The sharp Sunni opposition has reignited calls from Chaldean-Syriac-Assyrian political parties to finally implement what they say is a long overdue plan: the establishment of the Nineveh Plain as an autonomous province. That proposal, backed by Article 125 of the Iraqi Constitution, has lingered since 2014, when then-Prime Minister Nouri al-Maliki’s cabinet gave preliminary approval to the idea before it was stalled by the rise of ISIS and the subsequent war. 

For Iraq’s Christians, many of whom were displaced during the ISIS occupation, autonomy is not just a political ideal—it is a matter of survival. “We are not demanding separation from Iraq,” said Yousif Touma, a senior member of the Beth Nahrain Patriotic Union, one of the parties advocating for autonomy. “We are demanding security, stability, and the right to govern our towns, to protect our culture, our language, and our children’s future.”

Related: A Future for Christians in Iraq: A Proposal from Chaldean-Syriac-Assyrian Political Parties

Christian leaders argue that the Nineveh Plain—home to towns like Baghdede (Qaraqosh), Bartella, and Tel Keppe—remain vulnerable to political neglect and demographic change. “After ISIS, our communities returned to destroyed homes and a lack of services,” said Father Amanuel Youkhana, an Assyrian priest and rights advocate. “Today, the region is fragmented between competing militias, often with no accountability. Local governance would give us a say in our own future.” 
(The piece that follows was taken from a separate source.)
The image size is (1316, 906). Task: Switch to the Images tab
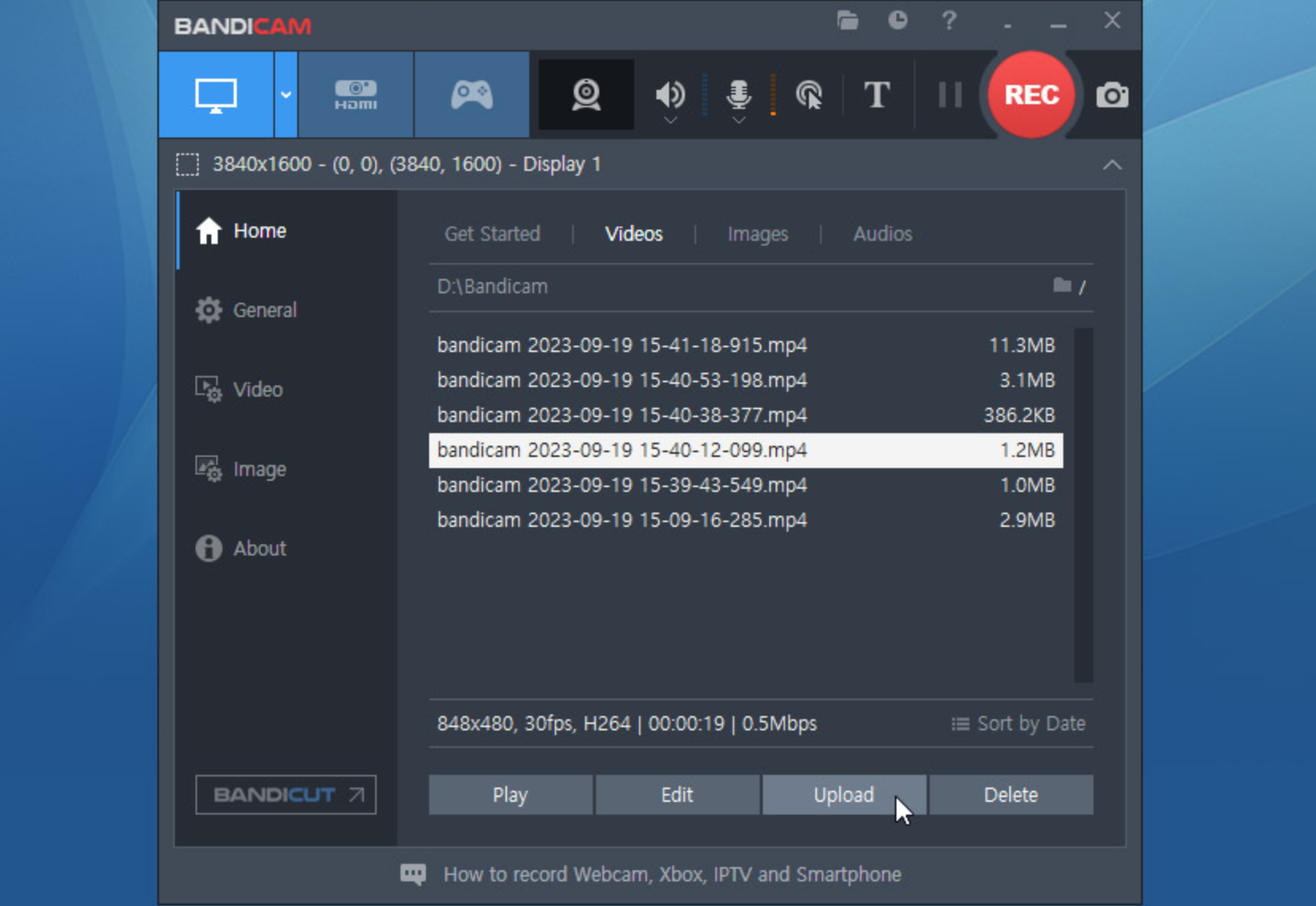click(757, 234)
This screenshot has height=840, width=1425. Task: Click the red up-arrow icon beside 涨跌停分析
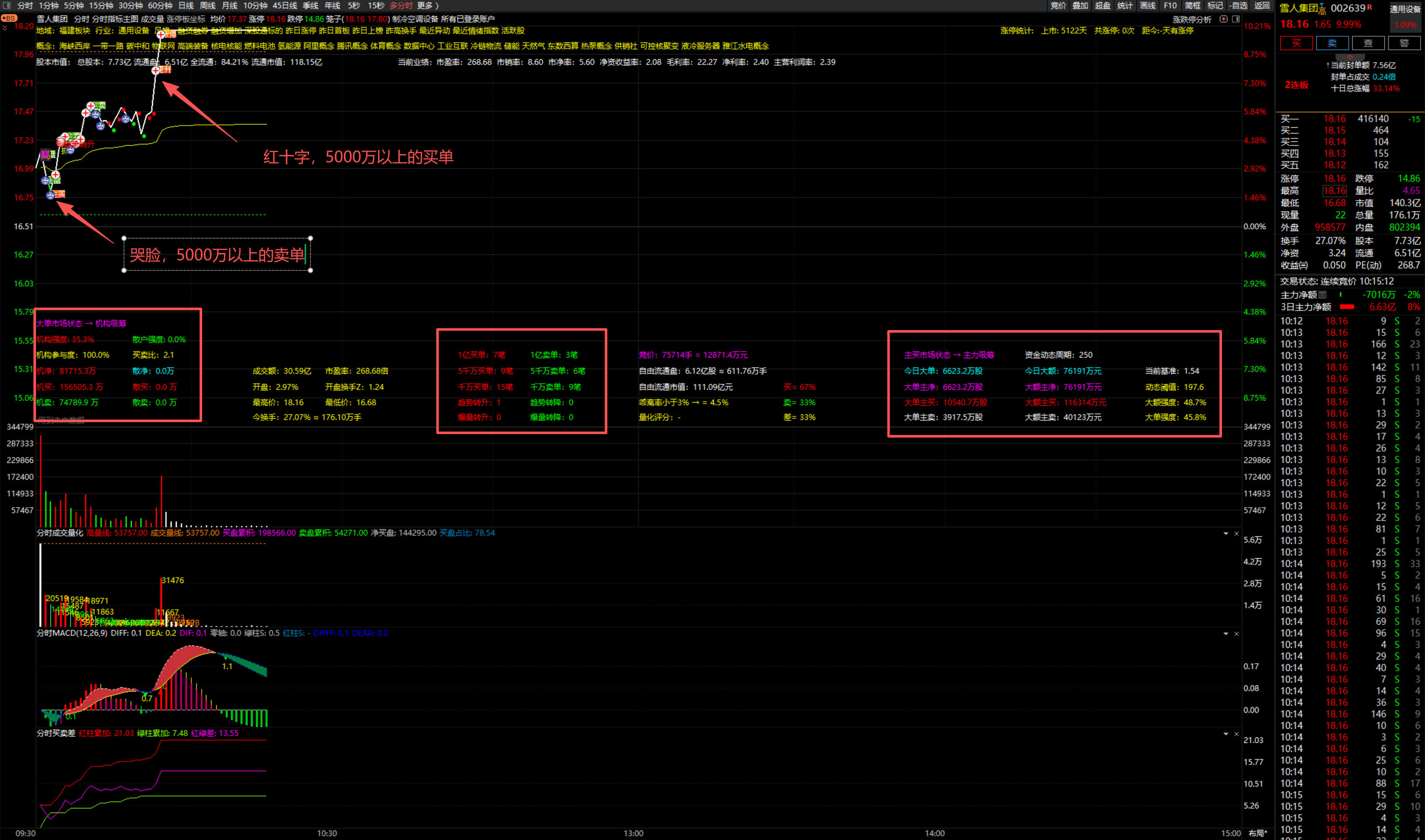(1223, 19)
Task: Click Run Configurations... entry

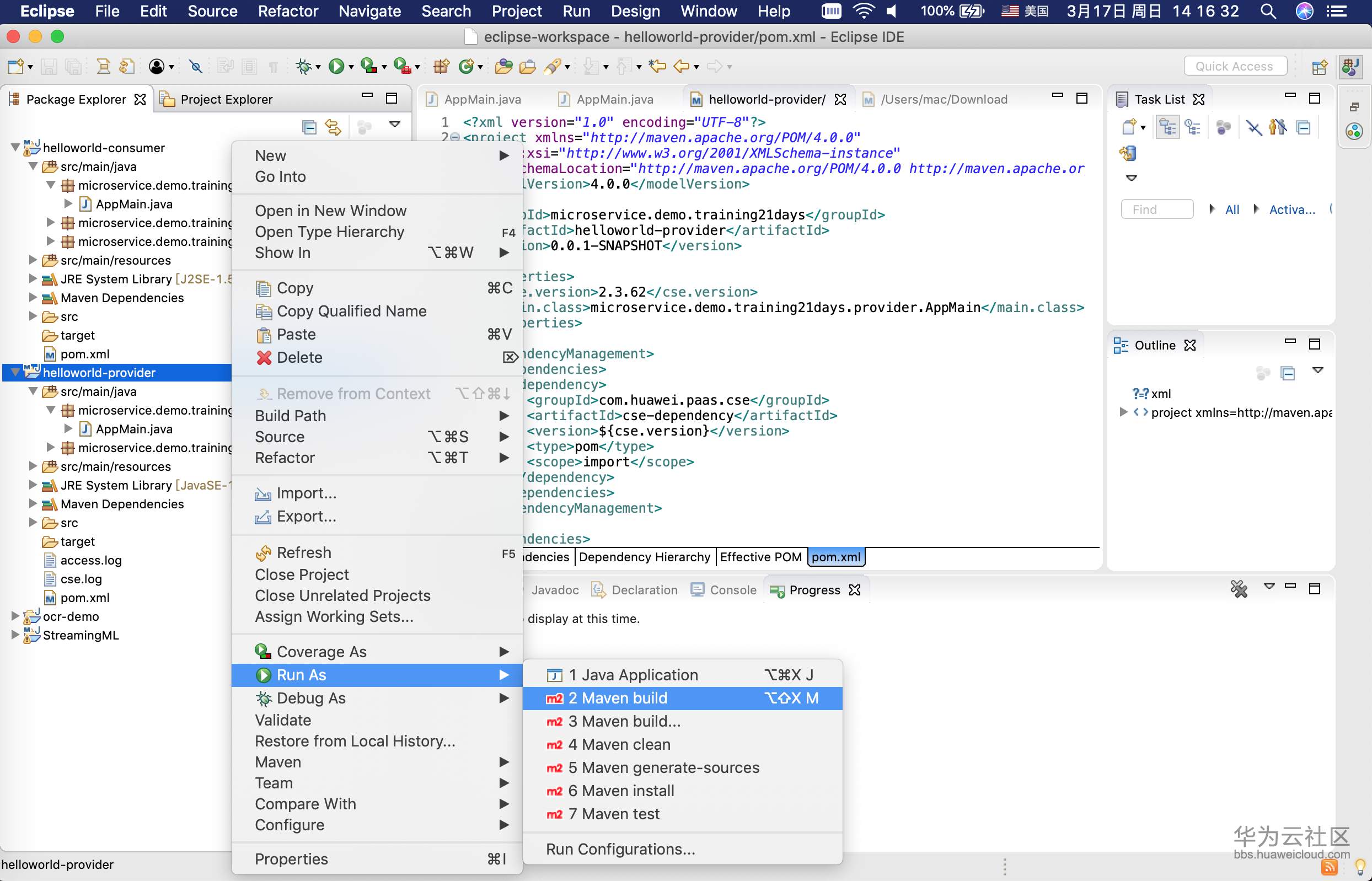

Four Christian parties, i.e. Beth Nahrain Patriotic Union, Beth Nahrain Democratic Party, Assyrian Democratic Movement, and the Chaldean Syriac Assyrian Popular Council, released a joint statement earlier this month reiterating their call for a Nineveh Plain governorate. “Decentralization through governorates is a principle of a healthy democratic system,” the statement read. “This is not a privilege—it is a right rooted in law and justice.” 

The debate takes on deeper urgency amid growing fears of depopulation. A recent report by the Shlomo Organization for Documentation revealed that the Christian population in Iraq has declined from over 1.5 million before 2003 to fewer than 250,000 today. “Without constitutional guarantees and real governance, our presence here is slowly disappearing,” said Ashur Eskrya, a former head of the Assyrian Aid Society. 

Security is also a central concern. While the Iraqi government has deployed forces across Nineveh, Christian communities insist that only a locally recruited and community-based security force can ensure stability. “No one came to protect us in 2014,” said one local leader in Baghdede (Qaraqosh). “We won’t wait again.” 

As Iraq’s political map continues to shift in the post-ISIS era, the fate of the Nineveh Plains remains a litmus test for the country’s commitment to pluralism and decentralization. In the words of one Christian lawmaker: “You cannot build a democratic Iraq if its smallest peoples are ignored.”